Alternatively, you can use this Dockerfile to build it more easily. However:

  • This might download ~1GB of data.

Problem statement

Train simple model (CNN or other) to recognize image of a tennis racquet.

  1. I would like you to Collect few images of tennis racquet from web. Use them to train a simple model, preferably a CNN.
  2. Would like to test model with a tennis racquet image from our camera.
  3. Please spell out the assumptions you would make on training images. We will follow same assumption on test image.
  4. Please give us training and recognition code, as two different executables. So that we understand deployment of trained models.

Analysis

One-class SVM

We could train one class SVM with only training images of tennis rackets, to learn the distribution of training rackets. For a new image, the SVM would accept images similar to the training images, and reject others.

2-class classification using CNN

This problem can be formulated as a 2-class discriminatory problem (tennis-racket vs everything-else), using a CNN.

However, it is not well defined what the images the other class should contain.

Object detection using CNN

A related problem is to detect a tennis racket in an image by drawing a bounding box around the object.

There are several popular models available that perform object detection using CNNs.

I explored two different object detection models for this problem:

  • Faster-RCNN: This proved to be very hard to get to build with all the dependencies. I uploaded a Dockerfile for building it here. Overall, given it's complexity to work with, I chose to look for alternatives.

  • You-Only-Look-Once (YOLO): This is a real-time object detection pipeline built using C and CUDA.

Training YOLO for racket images

I will upload instructions to setup the training data and train the model later.

I took a YOLO model pre-trained on MS-COCO (which already has a tennis-racket class), and just suppressed the output for all other classes. As a result, the network only outputs the bounding boxes for tennis rackets.

A more proper approach is to train a network starting from an extraction model (based on imagenet).

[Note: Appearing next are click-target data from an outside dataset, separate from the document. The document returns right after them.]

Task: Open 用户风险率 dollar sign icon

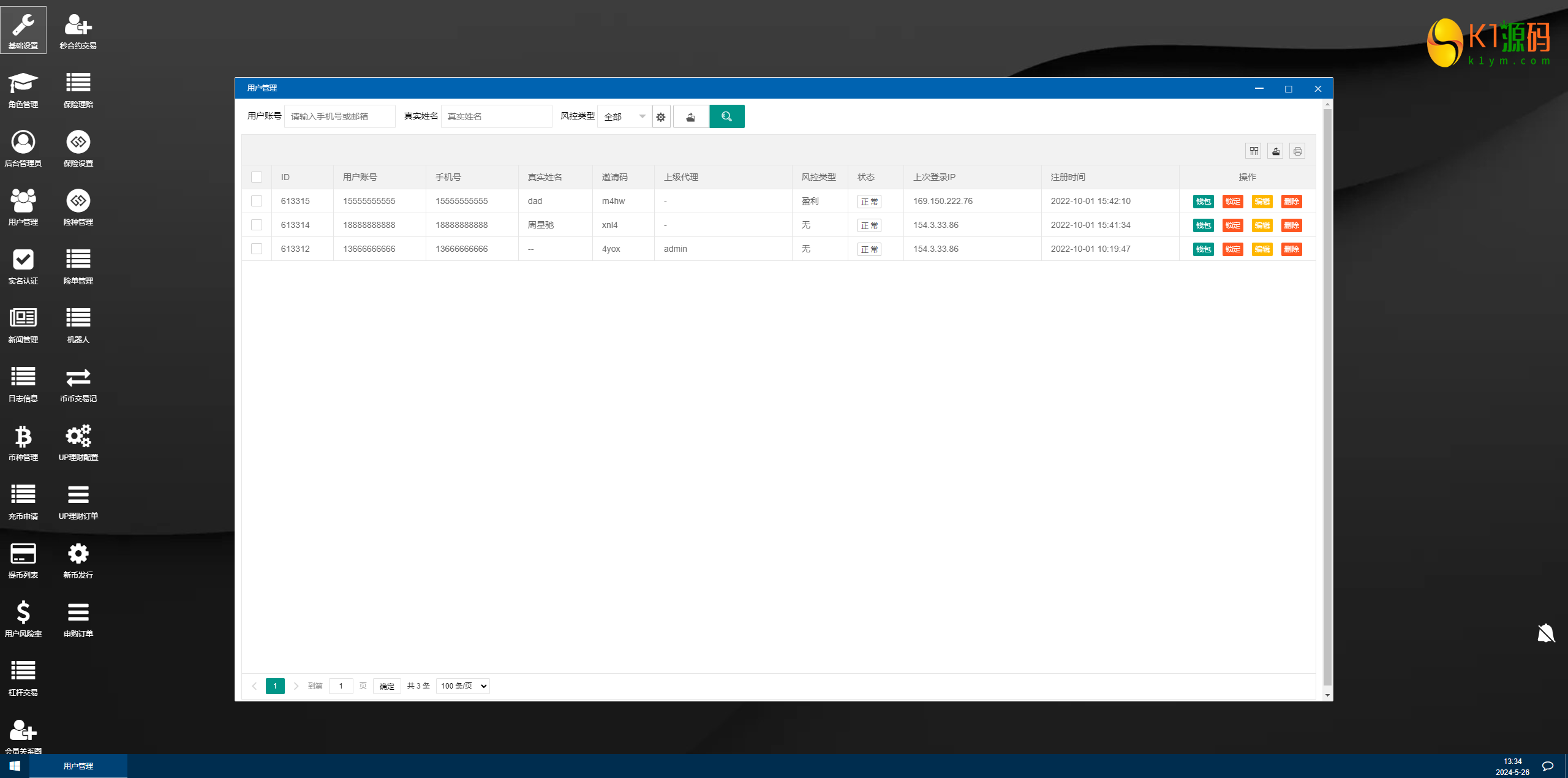Action: pos(23,613)
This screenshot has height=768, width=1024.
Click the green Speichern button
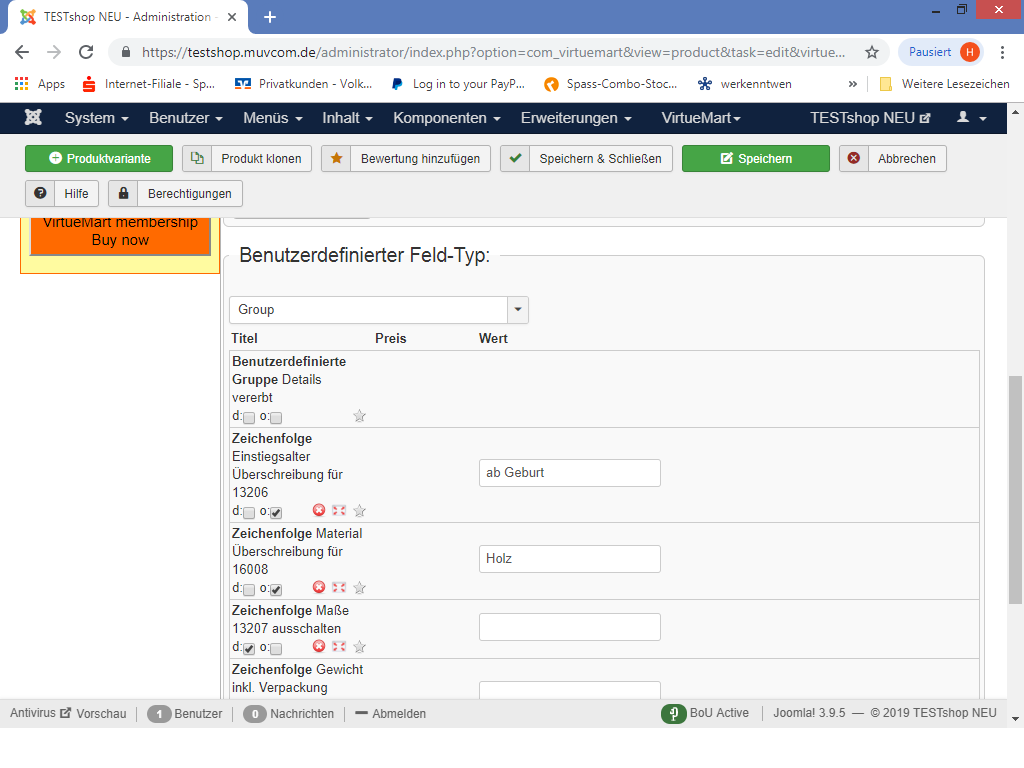755,159
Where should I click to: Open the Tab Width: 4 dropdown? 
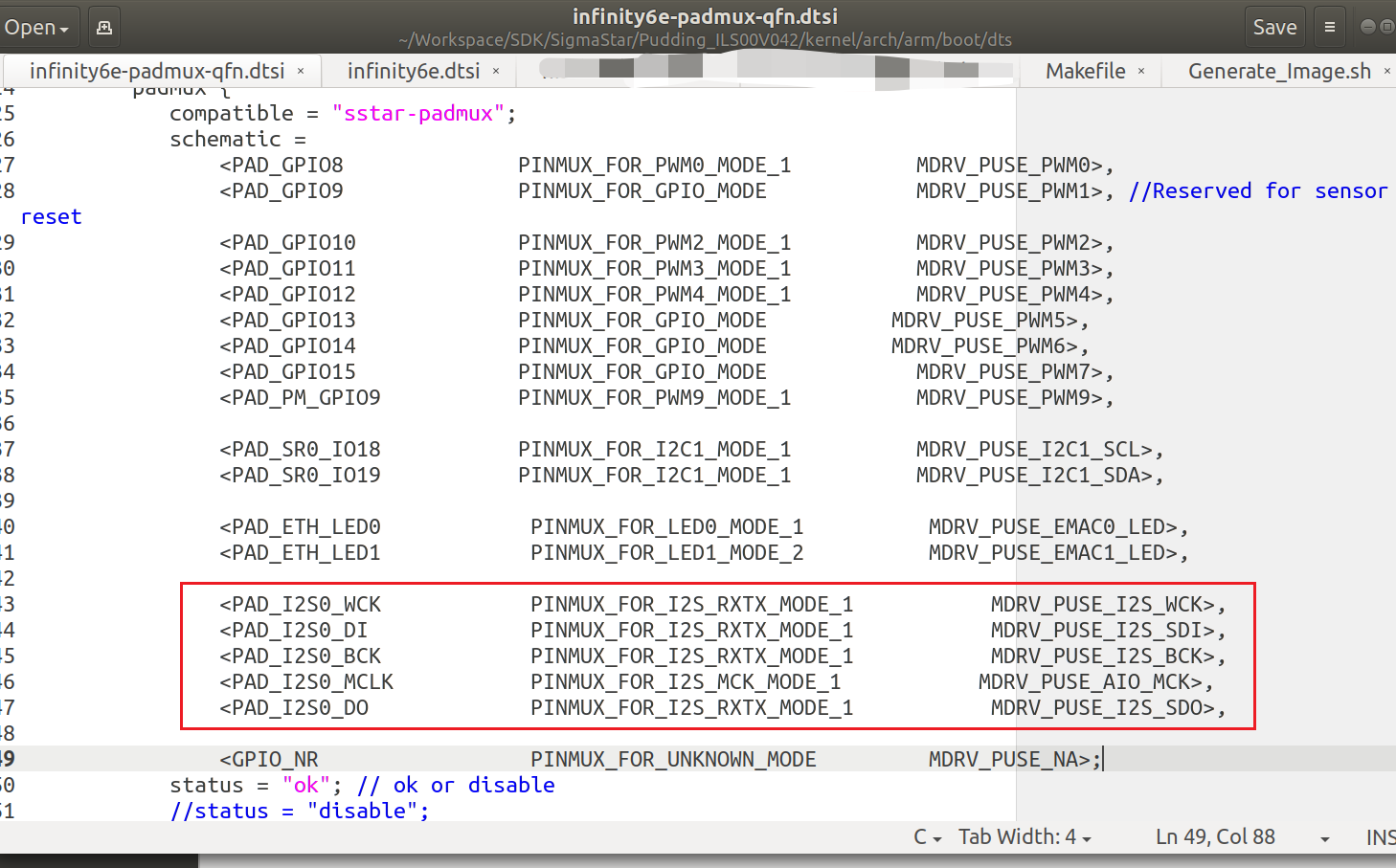click(1024, 837)
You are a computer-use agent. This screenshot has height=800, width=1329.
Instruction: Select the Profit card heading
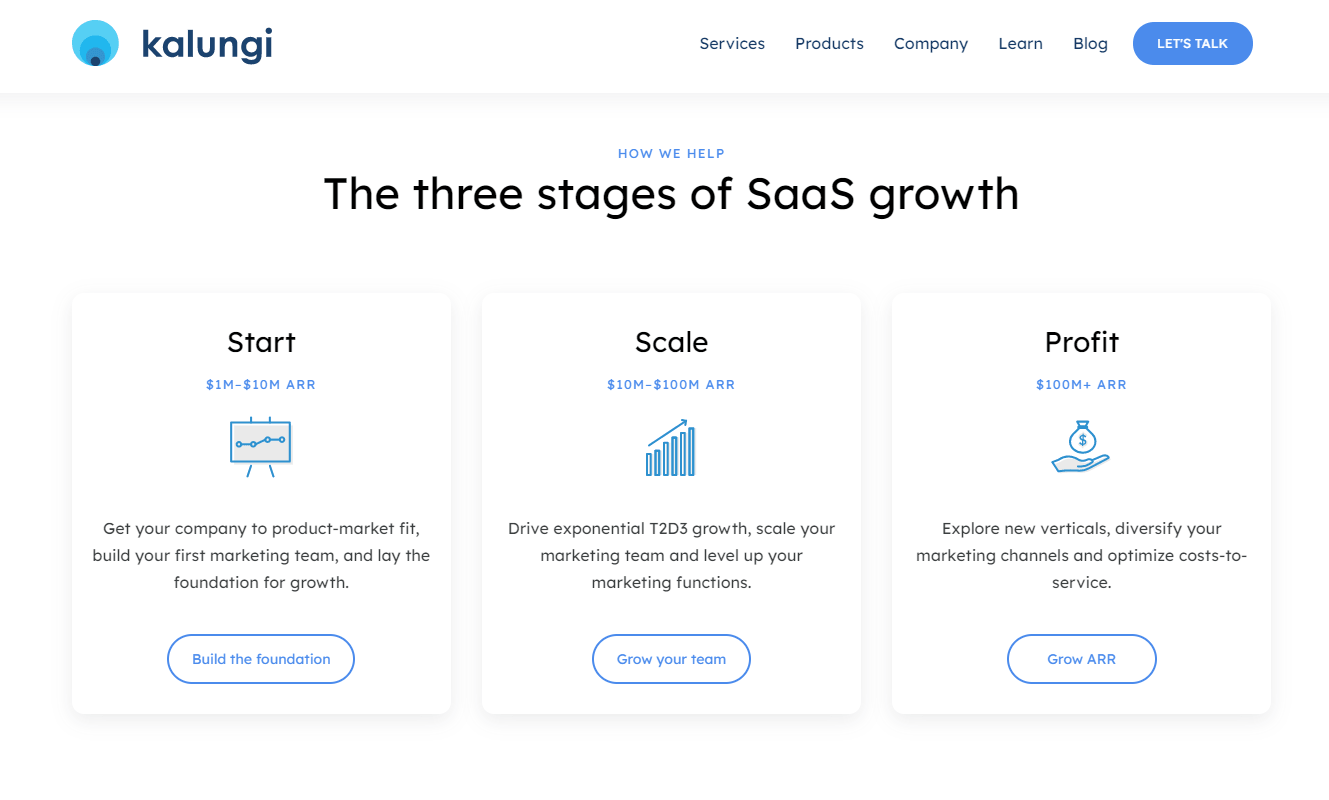pos(1081,342)
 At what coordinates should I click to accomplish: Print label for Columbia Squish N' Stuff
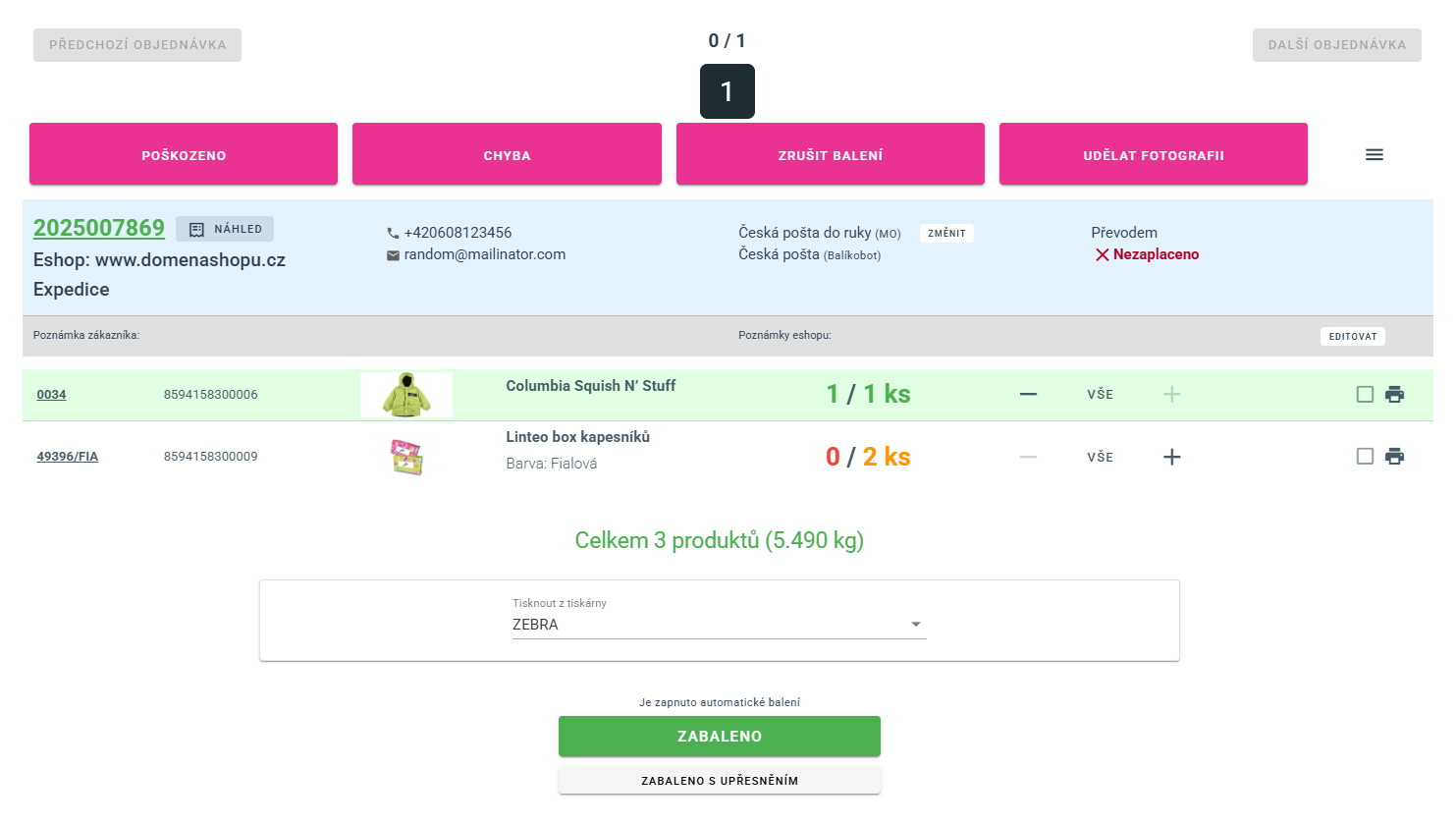pos(1394,394)
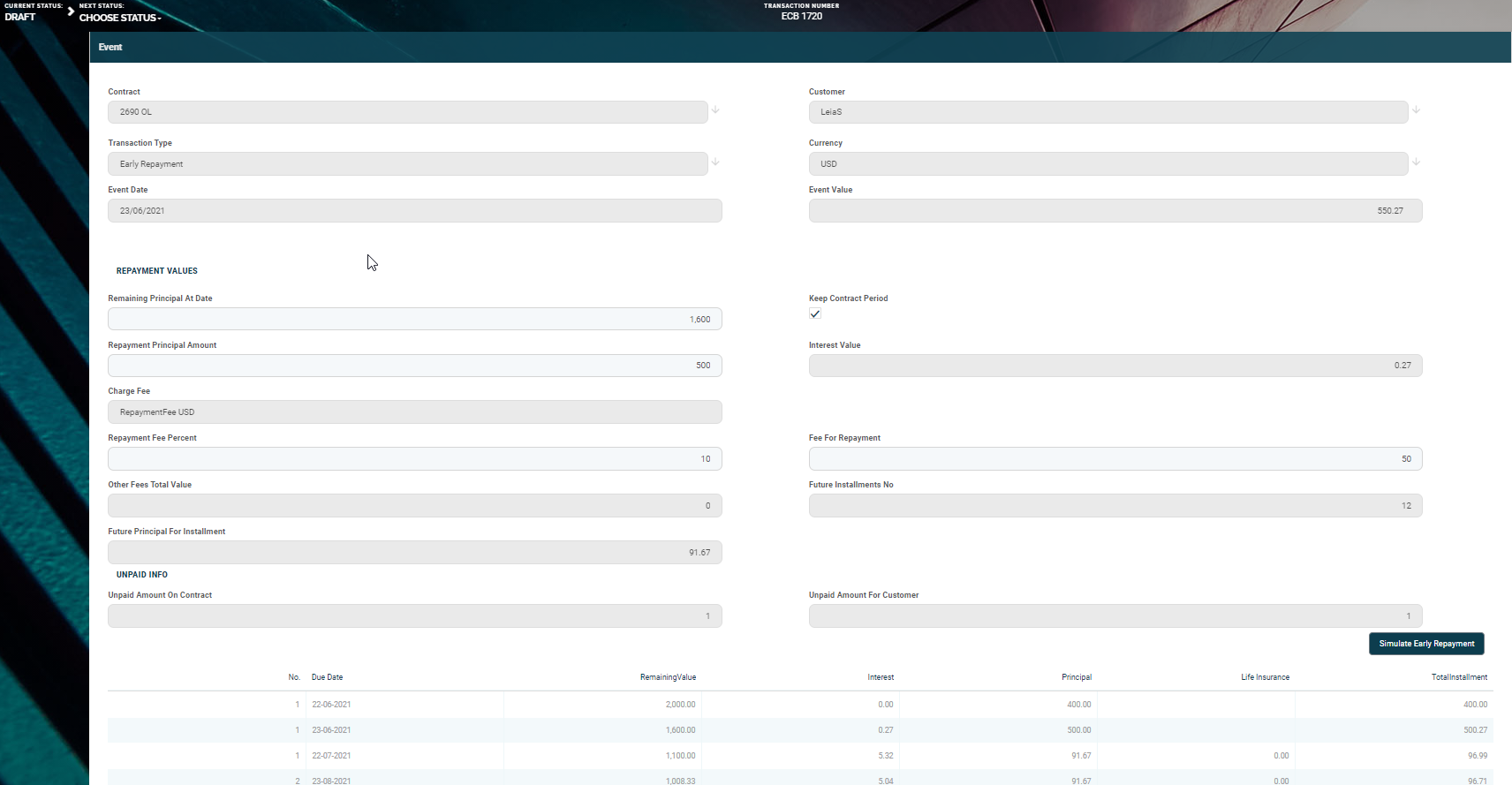Select the Event section header tab
1512x785 pixels.
click(x=110, y=48)
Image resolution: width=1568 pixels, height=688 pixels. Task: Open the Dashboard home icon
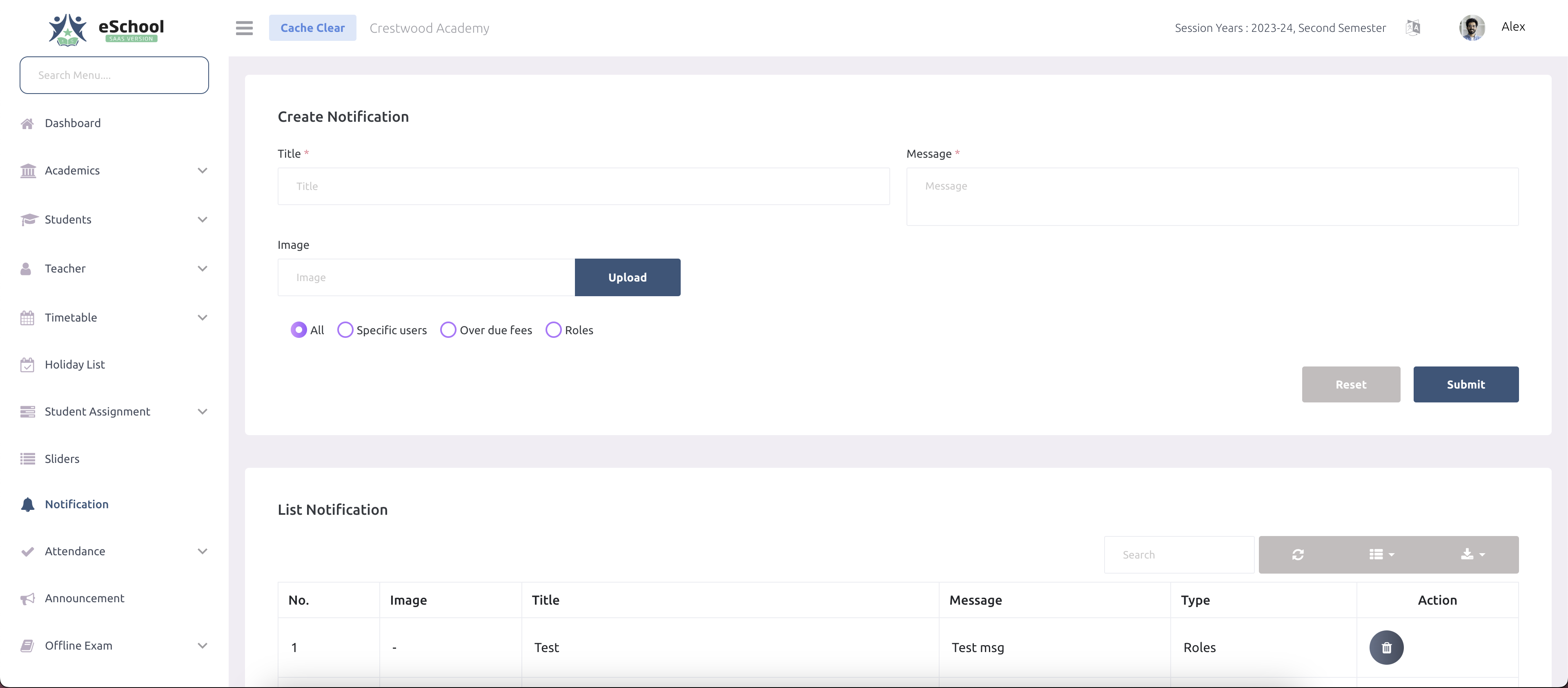[27, 123]
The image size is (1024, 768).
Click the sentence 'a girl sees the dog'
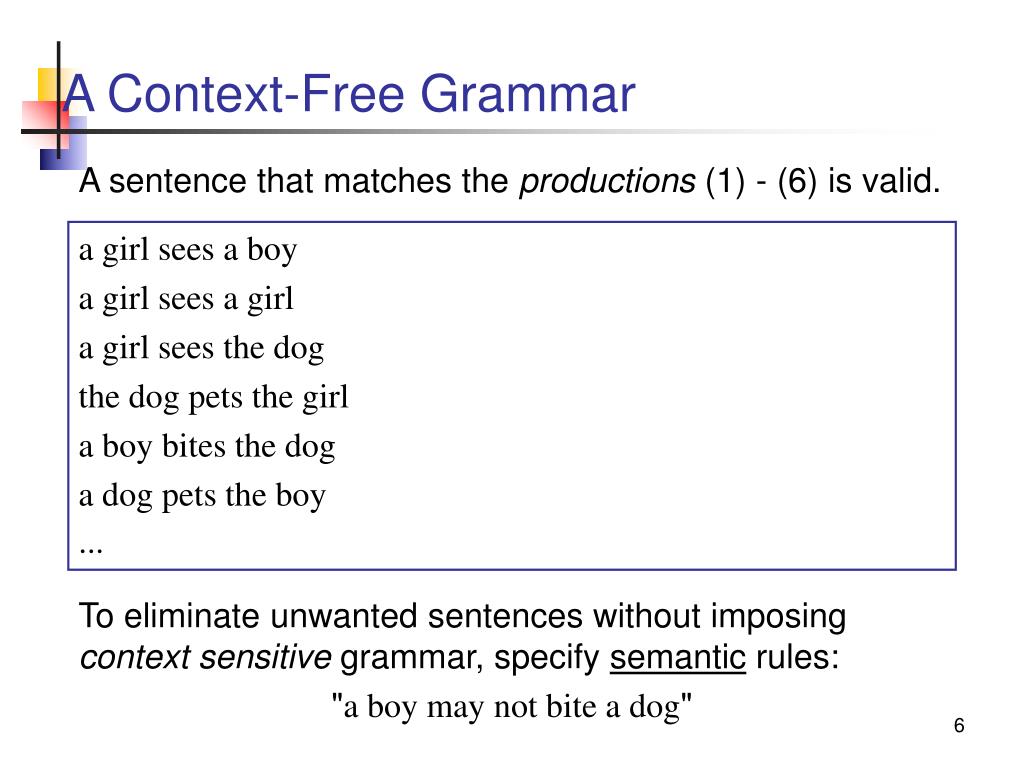click(x=201, y=348)
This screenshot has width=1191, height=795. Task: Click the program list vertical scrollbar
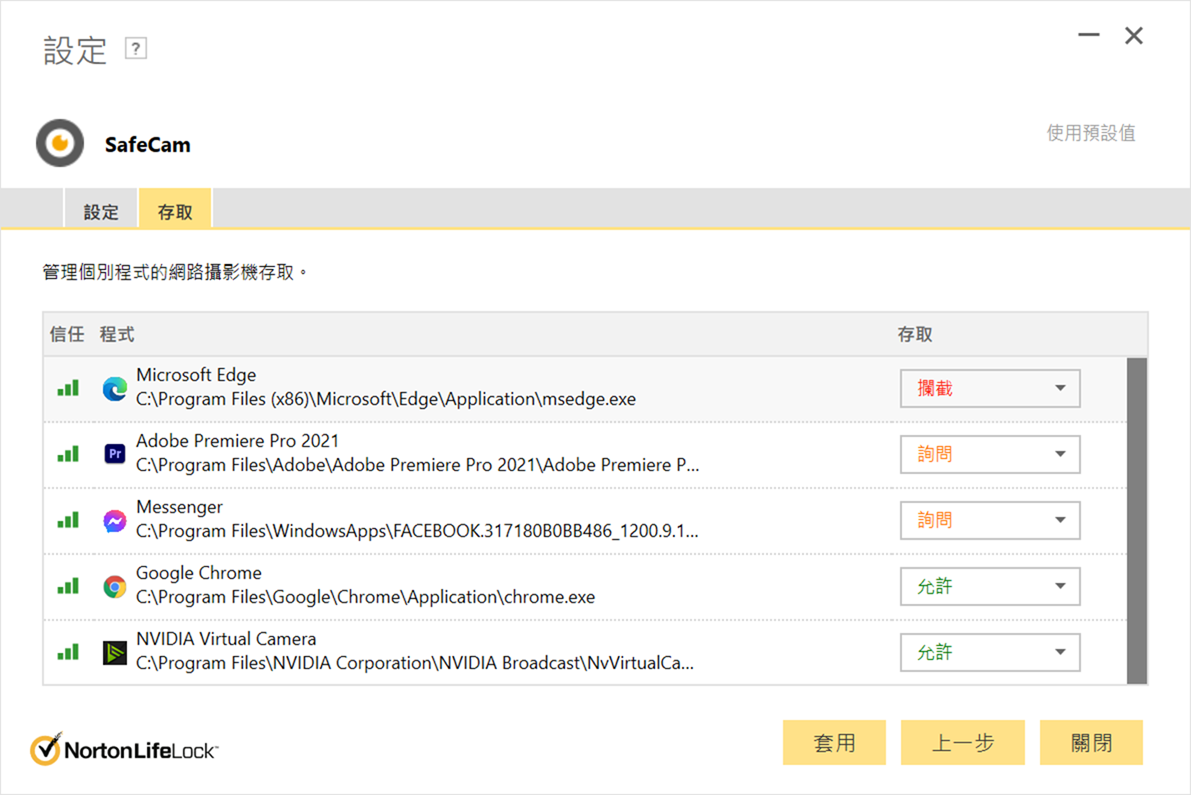pyautogui.click(x=1136, y=520)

At the time of writing, the model is being trained on the ~1500 images of rackets for the past 1 day on my computer, and would probably take a few more days to complete.

Data

For object detection, we need images + labels of the bounding boxes. From the well-known datasets, I found tennis rackets in:

  • ImageNet: racket synset containing 458 labelled images of rackets (including badminton, squash, and other rackets).

  • MS COCO: tennis-racket class containing over 1000 annotated images. Downloaded using this script.

Small scripts 1 were used to convert the annotations into the desired format for this model.